Zwischen Mensch und Maschine: Gratwanderung im juristischen Niemandsland
Anne Lauber-Rönsberg (Professur für Bürgerliches Recht, Immaterialgüterrecht, insb. Urheberrecht, Medien- und Datenschutzrecht, Technische Universität Dresden und Mitglied Plattform Lernende Systeme) führte in den rechtlichen Rahmen der Kunst und Kreativität ein. Das Urheberrecht, welches regelt, welche Werke schützenswert sind und welche nicht, unterscheidet sich im internationalen Vergleich allerdings deutlich. In Großbritannien lassen sich beispielsweise vollständig durch KI erstellte Werke schützen. In den USA und der EU hingegen unterliegt diese Form nicht dem Urheberrecht. Knifflig werde es bei Grenzfällen, in denen eine Weiterbearbeitung KI-generierter Inhalte durch den Menschen erfolgt. Die Frage nach dem Grad der menschengemachten künstlerischen Veränderung sei noch nicht abschließend geklärt, so Anne Lauber-Rönsberg.
Die KI-Verordnung der EU (AI-Act) regelt auch den Umgang mit den Trainingsdaten und formuliert umfangreiche Transparenzpflichten. Allerdings greifen europäische Schutzrechte, die eine Datenverwertung für das Training neuronaler Netzwerke verhindern sollen, nicht global. Daraus folgerte Anne Lauber-Rönsberg, dass in der Praxis noch zahlreiche Prozesse und Entscheidungen nötig sind, bis der Umgang mit den Daten rechtssicher geklärt ist. Rechtsprechung und Regulierung, das offenbarte auch die anschließende Diskussion, könne selten mit der technischen Entwicklung Schritt halten.
Echte Gage für virtuelle Stars?
In der von Martin Bimmer (acatech Geschäftsstelle) moderierten Diskussion beleuchtete Sylvia Rothe, wie beispielsweise Schauspielerinnen und Schauspieler trotz Einsatz eines KI-generierten Doubles vergütet werden können. Die weltweit ersten, in Deutschland geschlossenen tarifvertraglichen Regelungen hierzu bestätigen die unveränderte Gagenhöhe. Dennoch sei es schwer vorstellbar, dass zukünftig alle Blockbuster vollständig am Bildschirm produziert werden. Der Austausch mit Schauspielerinnen und Schauspielern am Filmset sei von zentraler Bedeutung für die Produktion, das gewisse Etwas entstehe erst durch diese Interaktion.
Europa könne ein vertrauenswürdiger Vorreiter werden, wenn es um die Transparenz der für KI-Trainingszwecke eingesetzte Datenbanken geht, so Anne Lauber-Rönsberg.
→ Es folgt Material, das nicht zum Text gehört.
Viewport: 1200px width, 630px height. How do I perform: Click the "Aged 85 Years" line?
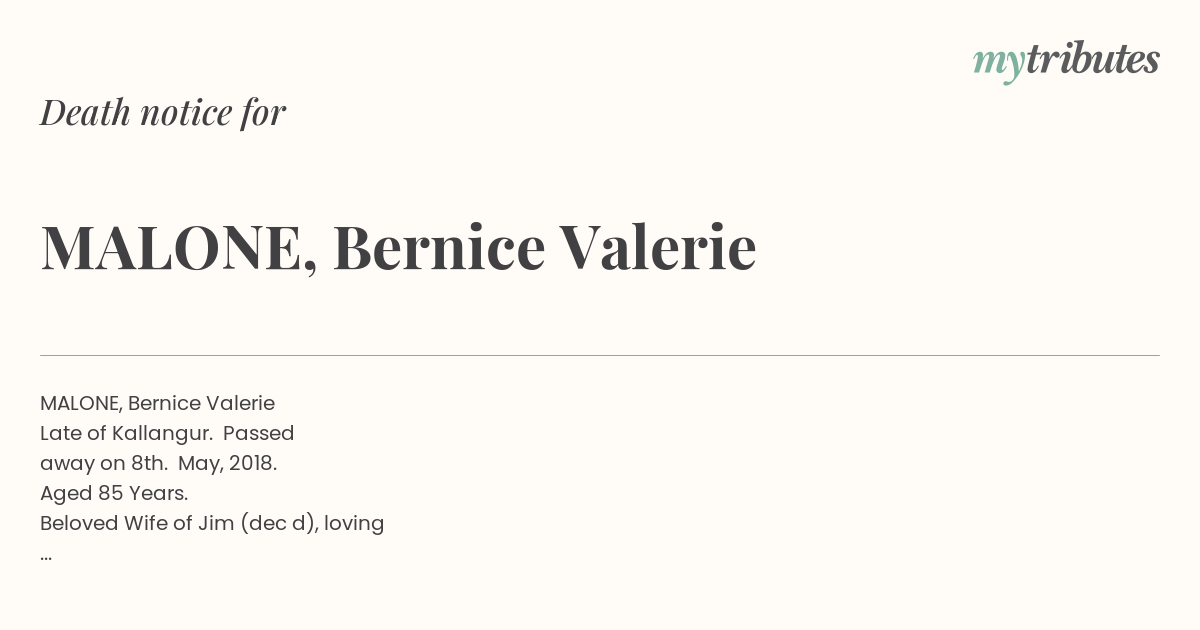[114, 494]
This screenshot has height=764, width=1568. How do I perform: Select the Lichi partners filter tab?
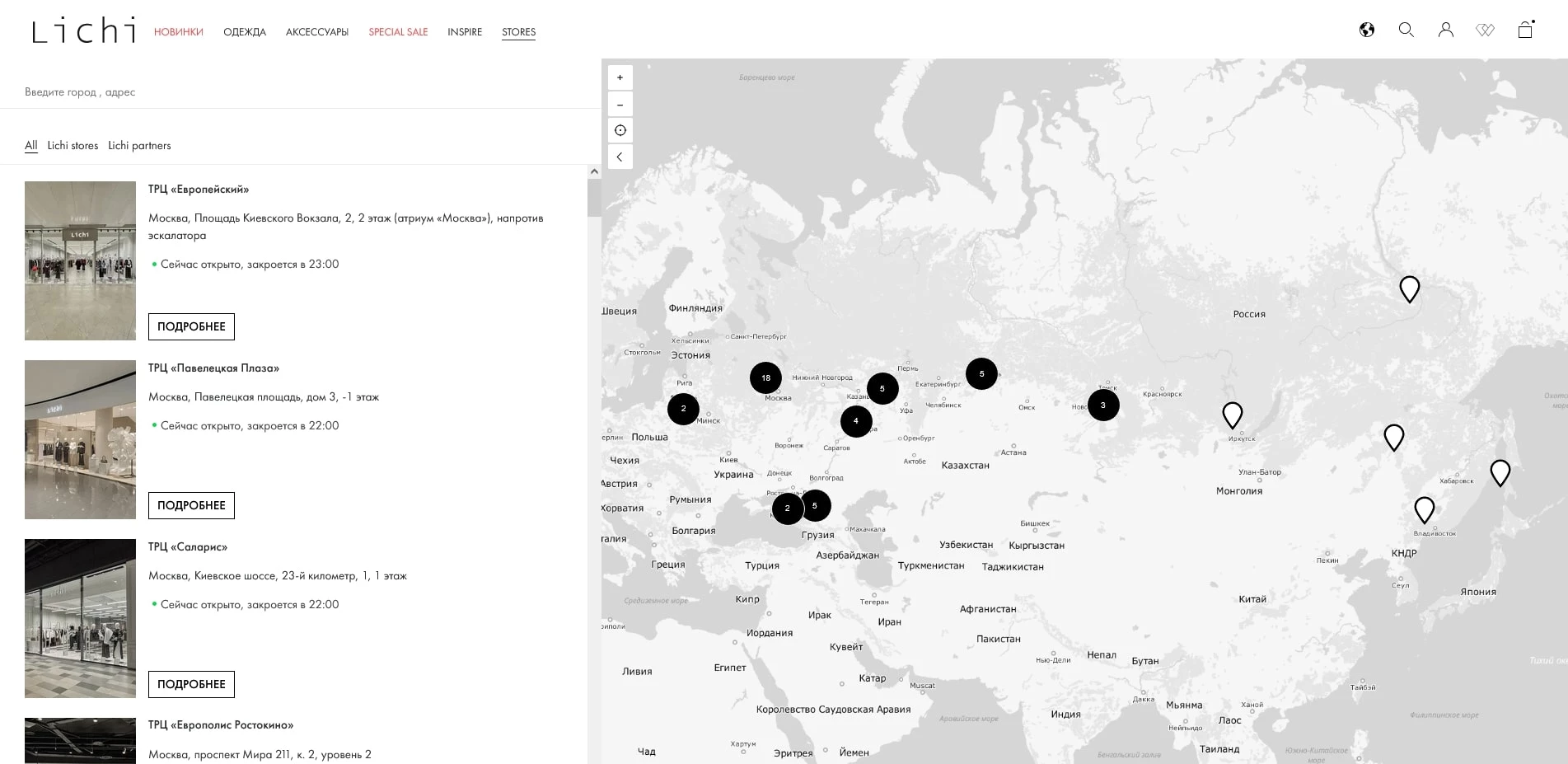coord(139,146)
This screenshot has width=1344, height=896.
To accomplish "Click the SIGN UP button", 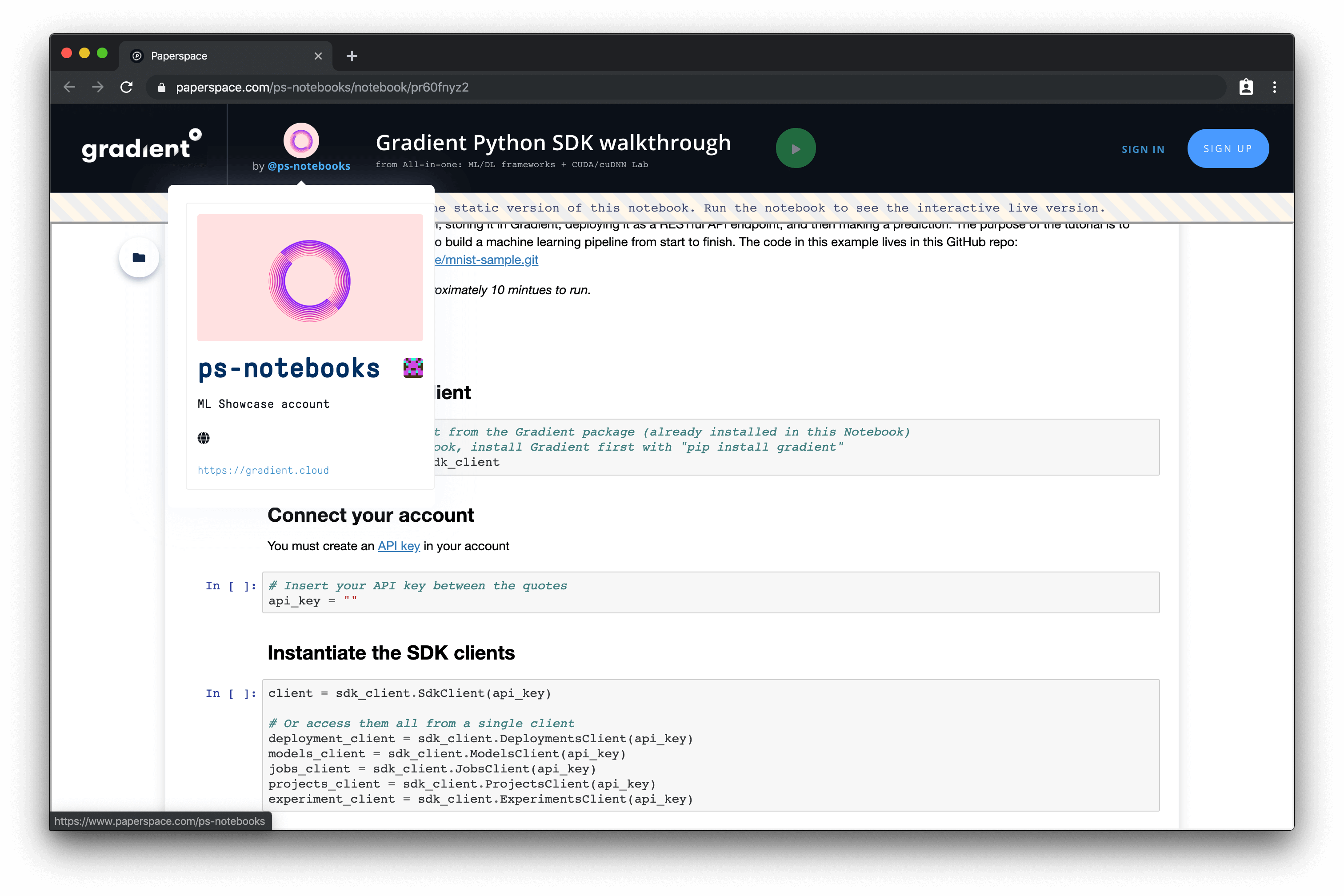I will click(1228, 148).
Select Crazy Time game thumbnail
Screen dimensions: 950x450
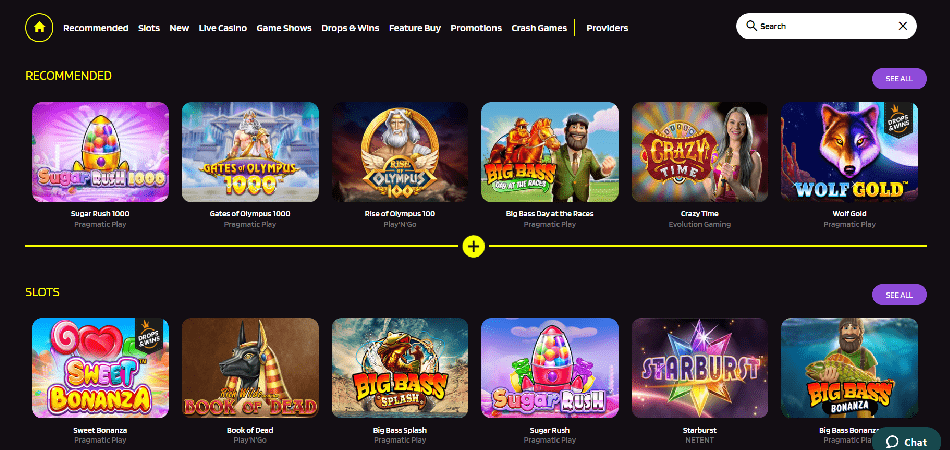700,152
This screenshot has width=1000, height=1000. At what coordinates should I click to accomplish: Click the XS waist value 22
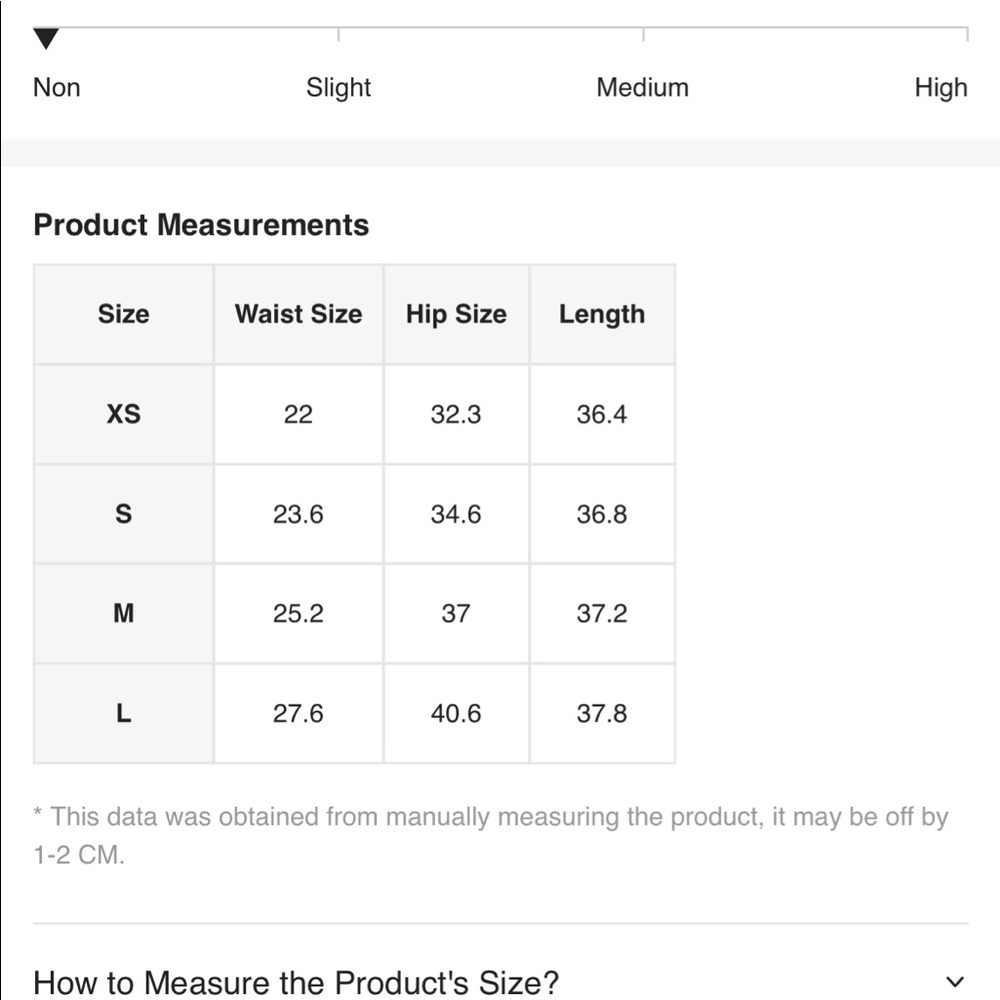click(x=298, y=414)
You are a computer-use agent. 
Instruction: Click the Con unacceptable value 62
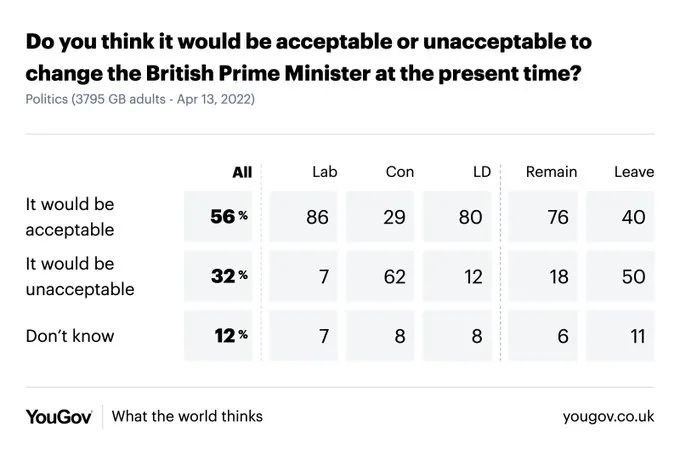(x=380, y=276)
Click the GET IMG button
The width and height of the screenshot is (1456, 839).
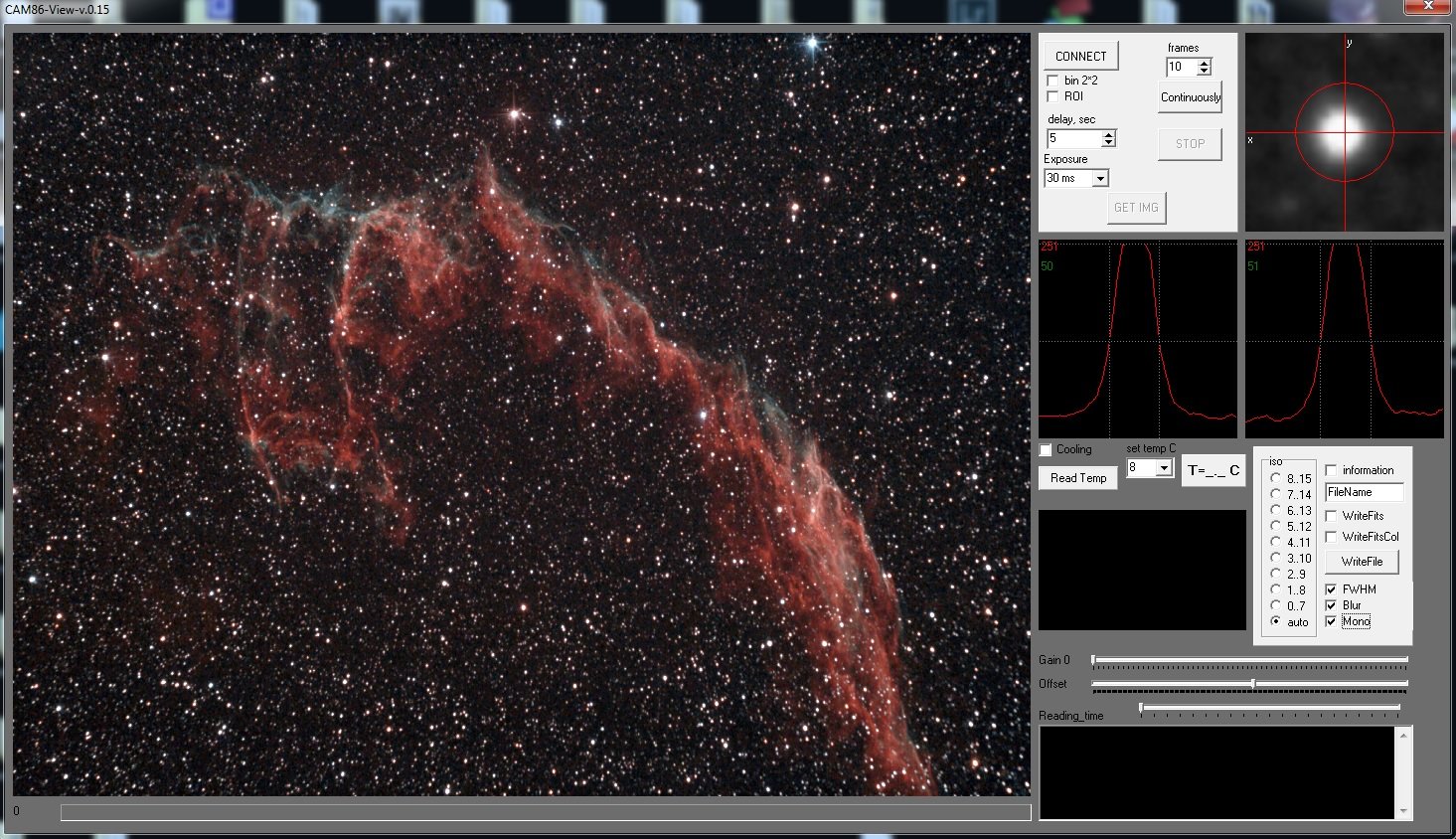click(1136, 208)
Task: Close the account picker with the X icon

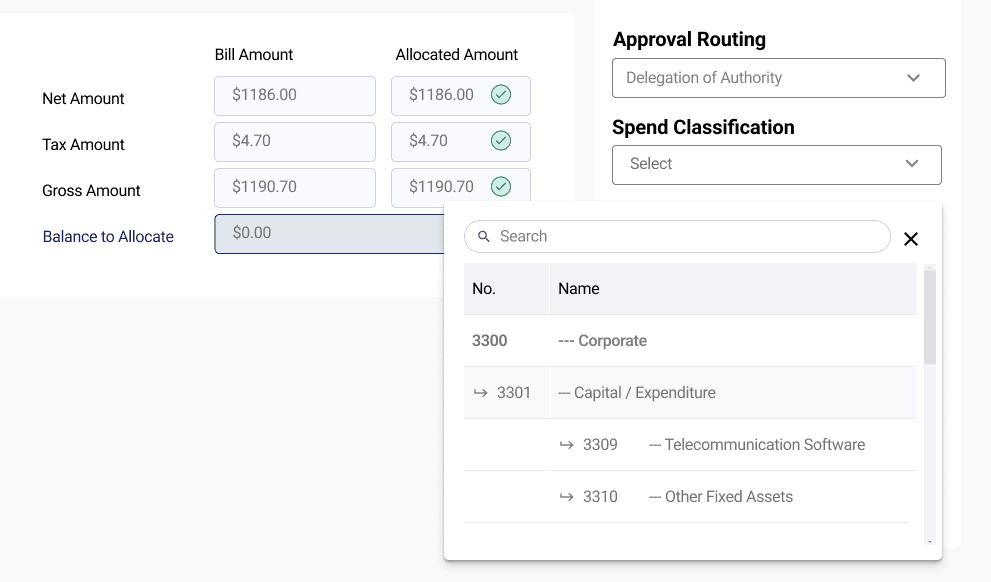Action: coord(911,239)
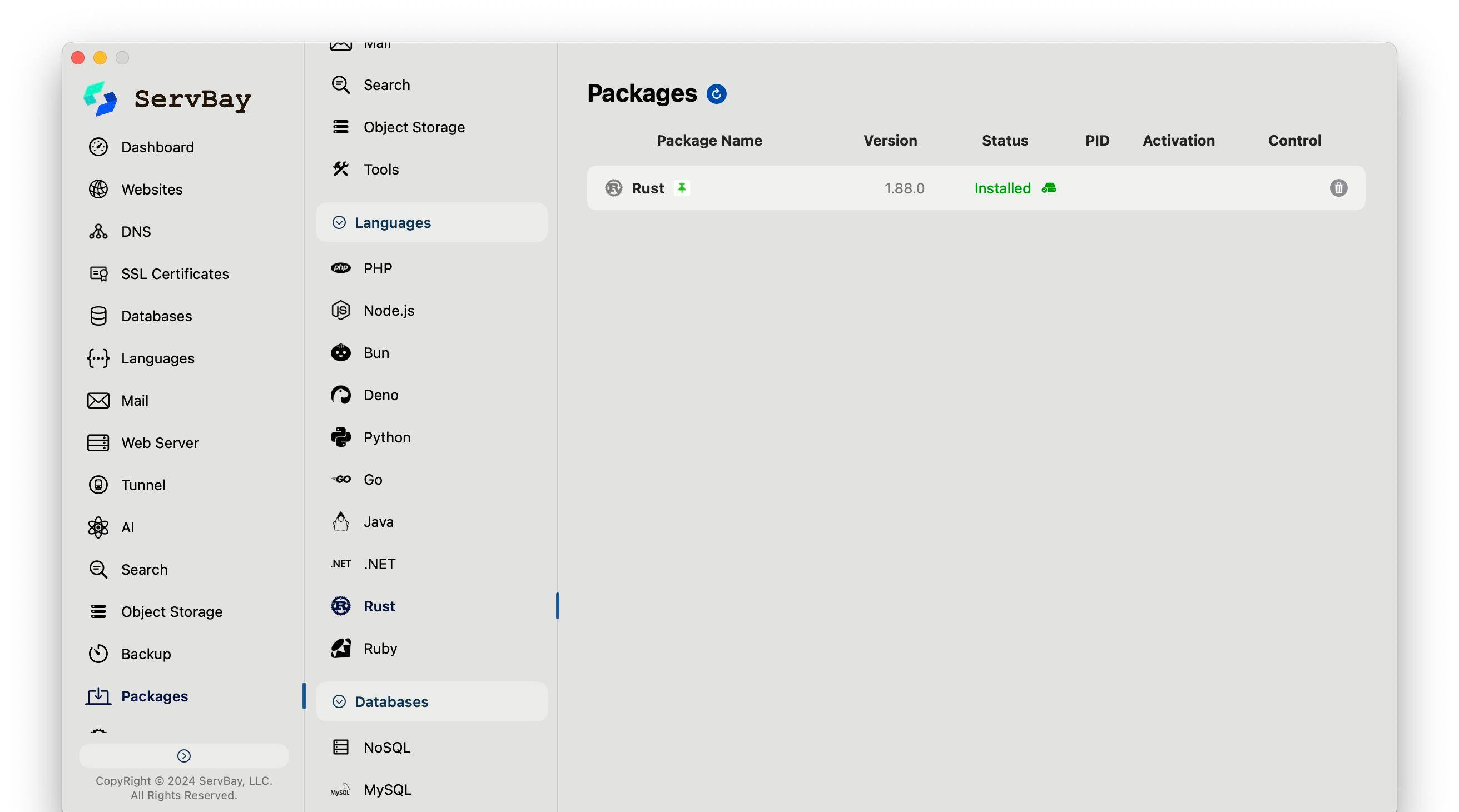Open SSL Certificates page
This screenshot has height=812, width=1459.
coord(175,274)
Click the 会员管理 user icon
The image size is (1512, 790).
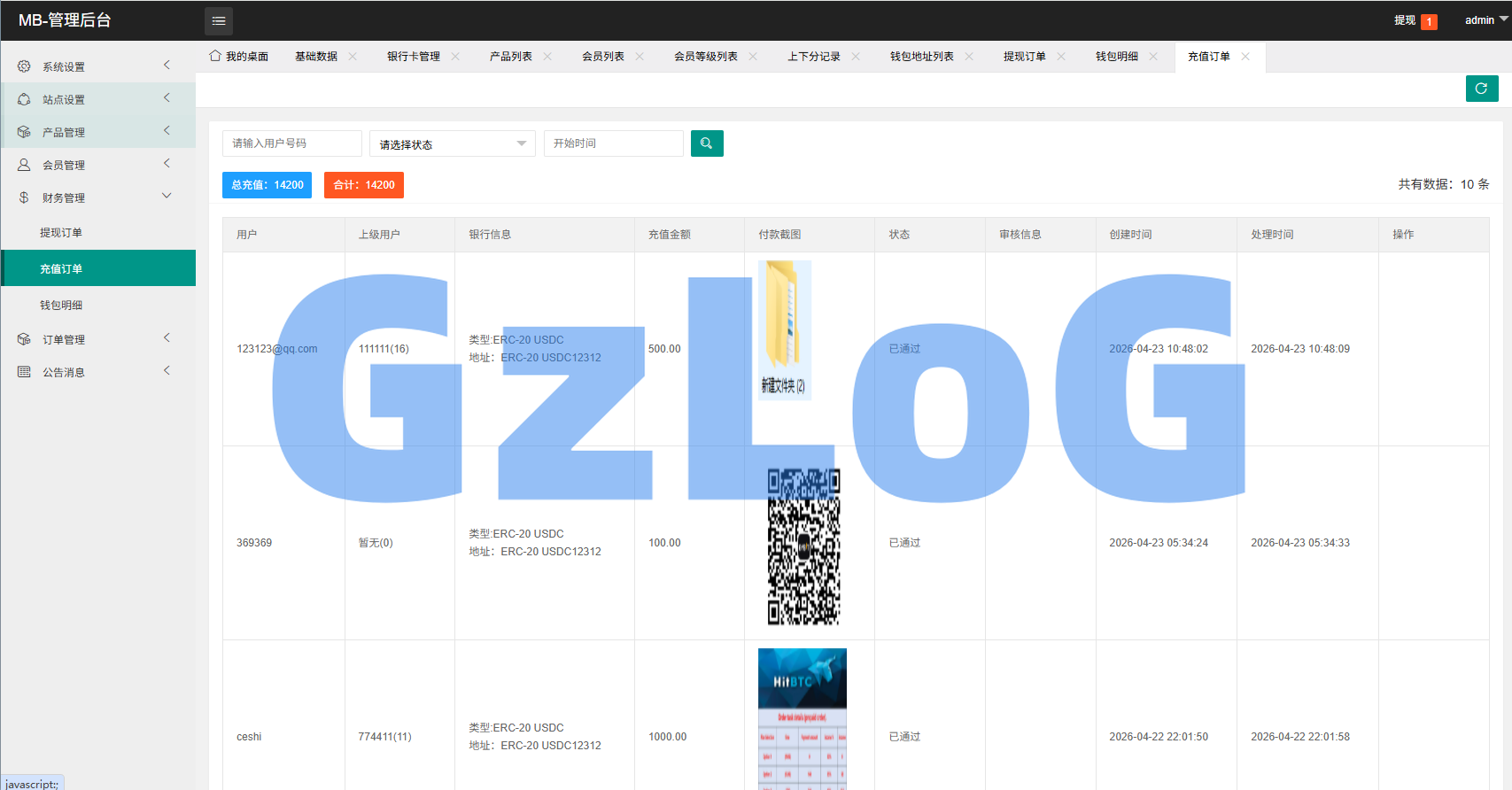click(x=24, y=165)
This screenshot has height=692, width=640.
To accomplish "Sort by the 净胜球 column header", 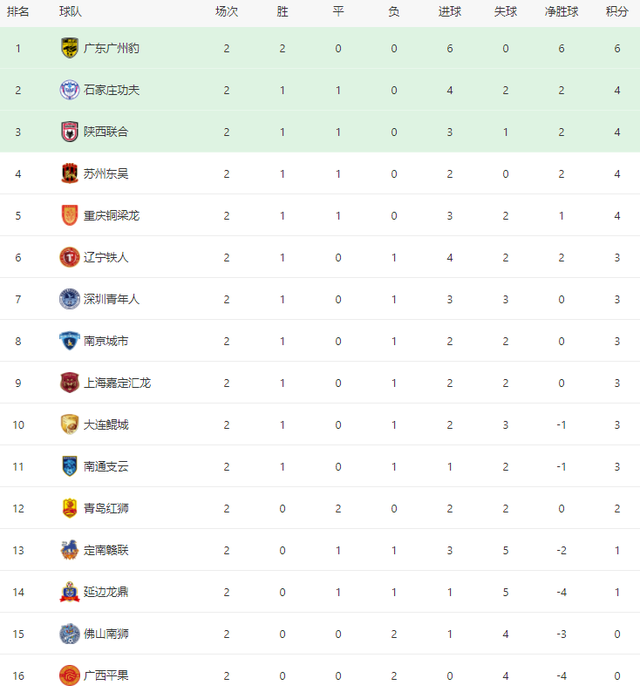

Beispiele, in denen Künstlerinnen und Künstler selbstständig Datenbanken auf Verwendung ihrer Werke prüfen können, seien positive Zeichen. Zum voraussichtlichen Zeithorizont dämpfte die Juristin allerdings die Erwartungen: Entscheidungen über Lizenzgebühren oder Vergütungen würden noch Jahre dauern.